Running a job on a cluster from a remote machine

In some cases it's desirable to be able to submit a job to a hadoop cluster running in EC2 from a machine that's outside EC2 (for example a personal workstation). Similarly - it's convenient to be able to browse/cat files in HDFS from a remote machine. One of the advantages of this setup is that it obviates the need to create custom AMIs that bundle stock Hadoop AMIs and user libraries/code. All the non-Hadoop code can be kept on the remote machine and can be made available to Hadoop during job submission time (in the form of jar files and other files that are copied into Hadoop's distributed cache). The only downside being the cost of copying these data sets into EC2 and the latency involved in doing so.

The recipe for doing this is well documented in this Cloudera blog post and involves configuring hadoop to use a ssh tunnel through the master hadoop node. In addition - this recipe only works when using EC2 scripts from versions of Hadoop that have the fix for HADOOP-5839 incorporated. (Alternatively, users can apply patches from this JIRA to older versions of Hadoop that do not have this fix).

Troubleshooting

Running Hadoop on EC2 involves a high level of configuration, so it can take a few goes to get the system working for your particular set up.

If you are having problems with the Hadoop EC2 launch-cluster command then you can run the following in turn, which have the same effect but may help you to see where the problem is occurring:

% bin/hadoop-ec2 launch-master <cluster-name>
% bin/hadoop-ec2 launch-slaves <cluster-name> <num slaves>

Note you can call the launch-slaves command as many times as necessary to grow your cluster. Shrinking a cluster is more tricky and should be done by hand (after balancing file replications etc).

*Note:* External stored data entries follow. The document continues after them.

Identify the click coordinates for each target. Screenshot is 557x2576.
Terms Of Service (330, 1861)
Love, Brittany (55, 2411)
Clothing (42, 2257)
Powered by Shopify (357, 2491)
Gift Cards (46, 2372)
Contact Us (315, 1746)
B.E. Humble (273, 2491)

To browse all your nodes via a web browser, starting at the 50030 status page, start the following command in a new shell window:

% bin/hadoop-ec2 proxy <cluster-name>

This command will start a SOCKS tunnel through your master node, and print out all the URLs you can reach from you web browser. For this to work, you must configure your browser to send requests over SOCKS to the local proxy on port 6666. The FireFox plugin FoxyProxy is great for this.

Currently, the scripts don't have much in the way of error detection or handling. If a script produces an error, then you may need to use the Amazon EC2 tools for interacting with instances directly - for example, to shutdown an instance that is mis-configured.

Another technique for debugging is to manually run the scripts line-by-line until the error occurs. If you have feedback or suggestions, or need help then please use the Hadoop mailing lists.

If you are finding that all your nodes are not showing up, you can point your browser to the Ganglia status page for your cluster at http://<MASTER_HOST>/ganglia/, after starting the proxy command.